- Task details:
Below are the records; restate word for word the lines from the first through the one containing "Given: Expand the", and only those.

- Dataset records:
────────────────
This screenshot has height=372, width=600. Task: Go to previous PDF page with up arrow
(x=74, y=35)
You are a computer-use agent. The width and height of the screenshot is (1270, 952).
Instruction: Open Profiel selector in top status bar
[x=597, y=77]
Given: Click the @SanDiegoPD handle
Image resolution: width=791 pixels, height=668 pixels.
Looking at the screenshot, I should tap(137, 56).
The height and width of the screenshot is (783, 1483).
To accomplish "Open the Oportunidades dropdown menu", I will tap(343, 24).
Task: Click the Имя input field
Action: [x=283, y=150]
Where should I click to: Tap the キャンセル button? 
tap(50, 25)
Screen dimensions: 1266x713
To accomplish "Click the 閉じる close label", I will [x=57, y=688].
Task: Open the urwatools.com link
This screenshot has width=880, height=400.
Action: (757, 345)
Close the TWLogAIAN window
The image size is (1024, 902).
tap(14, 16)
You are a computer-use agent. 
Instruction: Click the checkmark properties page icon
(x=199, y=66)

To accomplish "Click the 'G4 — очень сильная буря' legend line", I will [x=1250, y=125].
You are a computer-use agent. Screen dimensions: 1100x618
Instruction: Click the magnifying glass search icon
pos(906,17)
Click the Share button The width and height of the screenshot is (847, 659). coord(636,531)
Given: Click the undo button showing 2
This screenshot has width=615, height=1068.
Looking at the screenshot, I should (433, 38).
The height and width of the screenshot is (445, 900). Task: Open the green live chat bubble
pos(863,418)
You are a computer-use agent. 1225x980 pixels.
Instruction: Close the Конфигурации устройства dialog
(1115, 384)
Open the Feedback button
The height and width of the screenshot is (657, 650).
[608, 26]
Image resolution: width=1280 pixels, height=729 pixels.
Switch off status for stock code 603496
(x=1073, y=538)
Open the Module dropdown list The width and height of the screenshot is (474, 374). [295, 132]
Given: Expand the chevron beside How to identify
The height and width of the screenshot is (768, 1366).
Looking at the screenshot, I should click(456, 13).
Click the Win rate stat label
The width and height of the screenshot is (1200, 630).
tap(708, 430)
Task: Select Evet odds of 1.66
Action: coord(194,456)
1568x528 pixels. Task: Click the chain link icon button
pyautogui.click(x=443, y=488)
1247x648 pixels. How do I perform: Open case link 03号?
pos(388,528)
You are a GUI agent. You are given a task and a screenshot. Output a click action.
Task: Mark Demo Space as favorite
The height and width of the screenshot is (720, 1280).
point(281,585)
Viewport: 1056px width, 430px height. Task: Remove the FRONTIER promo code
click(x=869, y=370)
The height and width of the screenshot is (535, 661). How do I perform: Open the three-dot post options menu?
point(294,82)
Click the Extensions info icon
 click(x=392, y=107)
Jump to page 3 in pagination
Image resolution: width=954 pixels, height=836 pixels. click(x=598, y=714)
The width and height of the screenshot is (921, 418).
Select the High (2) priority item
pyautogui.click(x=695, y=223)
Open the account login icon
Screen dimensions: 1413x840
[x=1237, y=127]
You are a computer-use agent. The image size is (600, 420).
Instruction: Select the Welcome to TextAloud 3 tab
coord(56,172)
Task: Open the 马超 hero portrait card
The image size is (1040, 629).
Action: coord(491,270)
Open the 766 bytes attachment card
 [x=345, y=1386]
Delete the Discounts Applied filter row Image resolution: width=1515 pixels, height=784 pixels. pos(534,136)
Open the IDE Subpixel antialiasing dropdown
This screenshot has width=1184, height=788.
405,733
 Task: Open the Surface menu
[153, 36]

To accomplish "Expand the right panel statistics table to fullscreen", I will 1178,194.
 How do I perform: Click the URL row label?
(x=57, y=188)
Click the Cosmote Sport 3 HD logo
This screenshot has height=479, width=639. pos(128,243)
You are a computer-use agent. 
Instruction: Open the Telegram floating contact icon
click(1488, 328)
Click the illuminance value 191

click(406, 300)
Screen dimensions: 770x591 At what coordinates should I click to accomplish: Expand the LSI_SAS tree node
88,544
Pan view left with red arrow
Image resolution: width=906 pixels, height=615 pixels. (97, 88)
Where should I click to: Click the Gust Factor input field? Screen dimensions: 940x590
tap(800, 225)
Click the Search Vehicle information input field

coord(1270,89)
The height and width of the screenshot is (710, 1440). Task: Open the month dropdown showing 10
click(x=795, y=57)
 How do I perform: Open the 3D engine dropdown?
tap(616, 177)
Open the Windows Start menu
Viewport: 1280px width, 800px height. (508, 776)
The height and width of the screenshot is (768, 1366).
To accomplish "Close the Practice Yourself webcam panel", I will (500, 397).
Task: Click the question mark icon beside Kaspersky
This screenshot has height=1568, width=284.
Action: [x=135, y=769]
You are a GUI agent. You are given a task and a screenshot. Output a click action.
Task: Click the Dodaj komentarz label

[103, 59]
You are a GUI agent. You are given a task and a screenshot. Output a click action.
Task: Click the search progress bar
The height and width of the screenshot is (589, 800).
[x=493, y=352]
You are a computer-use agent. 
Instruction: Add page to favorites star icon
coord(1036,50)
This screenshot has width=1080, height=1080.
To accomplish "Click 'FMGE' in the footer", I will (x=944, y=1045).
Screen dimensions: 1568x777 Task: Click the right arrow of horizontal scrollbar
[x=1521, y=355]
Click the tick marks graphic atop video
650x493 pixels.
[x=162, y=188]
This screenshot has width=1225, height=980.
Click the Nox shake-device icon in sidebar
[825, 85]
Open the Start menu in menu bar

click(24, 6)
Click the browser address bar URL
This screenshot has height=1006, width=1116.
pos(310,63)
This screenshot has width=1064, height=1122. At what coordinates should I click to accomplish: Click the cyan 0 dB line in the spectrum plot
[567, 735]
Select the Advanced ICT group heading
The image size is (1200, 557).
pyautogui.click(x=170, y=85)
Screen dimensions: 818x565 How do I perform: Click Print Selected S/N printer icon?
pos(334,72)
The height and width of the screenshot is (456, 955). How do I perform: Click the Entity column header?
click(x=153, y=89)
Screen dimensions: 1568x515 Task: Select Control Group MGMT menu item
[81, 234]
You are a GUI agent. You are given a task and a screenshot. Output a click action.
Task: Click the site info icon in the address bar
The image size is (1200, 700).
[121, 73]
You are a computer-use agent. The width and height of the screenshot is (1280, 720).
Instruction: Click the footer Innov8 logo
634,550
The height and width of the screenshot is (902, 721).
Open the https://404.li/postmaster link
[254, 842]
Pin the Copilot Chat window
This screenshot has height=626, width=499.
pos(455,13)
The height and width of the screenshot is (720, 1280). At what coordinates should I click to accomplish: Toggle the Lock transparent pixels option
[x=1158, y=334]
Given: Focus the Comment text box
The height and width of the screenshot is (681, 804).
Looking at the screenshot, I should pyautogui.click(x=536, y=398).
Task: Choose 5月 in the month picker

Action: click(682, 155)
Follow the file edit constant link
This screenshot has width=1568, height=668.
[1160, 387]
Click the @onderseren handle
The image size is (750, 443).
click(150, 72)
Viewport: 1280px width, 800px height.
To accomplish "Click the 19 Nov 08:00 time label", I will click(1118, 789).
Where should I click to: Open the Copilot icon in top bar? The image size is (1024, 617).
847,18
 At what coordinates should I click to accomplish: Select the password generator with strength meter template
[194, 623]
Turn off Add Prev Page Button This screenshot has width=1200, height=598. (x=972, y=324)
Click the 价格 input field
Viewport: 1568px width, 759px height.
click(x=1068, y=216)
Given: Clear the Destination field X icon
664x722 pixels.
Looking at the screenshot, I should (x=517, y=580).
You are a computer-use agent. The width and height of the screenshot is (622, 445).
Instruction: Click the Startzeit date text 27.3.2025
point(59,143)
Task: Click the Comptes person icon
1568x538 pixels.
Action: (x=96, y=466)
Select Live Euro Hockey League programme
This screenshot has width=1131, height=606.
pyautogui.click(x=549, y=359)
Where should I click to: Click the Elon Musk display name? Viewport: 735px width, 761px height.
────────────────
- Exercise solution:
This screenshot has height=372, width=600. Task: Go to previous PDF page with up arrow
(x=74, y=35)
You are a computer-use agent. The width and height of the screenshot is (1270, 952).
Instruction: Open Profiel selector in top status bar
[x=597, y=77]
Given: Click the @SanDiegoPD handle
Image resolution: width=791 pixels, height=668 pixels.
Looking at the screenshot, I should tap(137, 56).
The height and width of the screenshot is (783, 1483).
To accomplish "Open the Oportunidades dropdown menu", I will tap(343, 24).
Task: Click the Имя input field
Action: [x=283, y=150]
Where should I click to: Tap the キャンセル button? 
tap(50, 25)
Screen dimensions: 1266x713
To accomplish "Click the 閉じる close label", I will [x=57, y=688].
Task: Open the urwatools.com link
This screenshot has width=880, height=400.
Action: (757, 345)
Close the TWLogAIAN window
The image size is (1024, 902).
tap(14, 16)
You are a computer-use agent. 
Instruction: Click the checkmark properties page icon
(x=199, y=66)

To accomplish "Click the 'G4 — очень сильная буря' legend line", I will [x=1250, y=125].
You are a computer-use agent. Screen dimensions: 1100x618
Instruction: Click the magnifying glass search icon
pos(906,17)
Click the Share button The width and height of the screenshot is (847, 659). coord(636,531)
Given: Click the undo button showing 2
This screenshot has width=615, height=1068.
Looking at the screenshot, I should (433, 38).
The height and width of the screenshot is (445, 900). Task: Open the green live chat bubble
pos(863,418)
You are a computer-use agent. 1225x980 pixels.
Instruction: Close the Конфигурации устройства dialog
(1115, 384)
Open the Feedback button
The height and width of the screenshot is (657, 650).
[608, 26]
Image resolution: width=1280 pixels, height=729 pixels.
Switch off status for stock code 603496
(x=1073, y=538)
Open the Module dropdown list The width and height of the screenshot is (474, 374). [295, 132]
Given: Expand the chevron beside How to identify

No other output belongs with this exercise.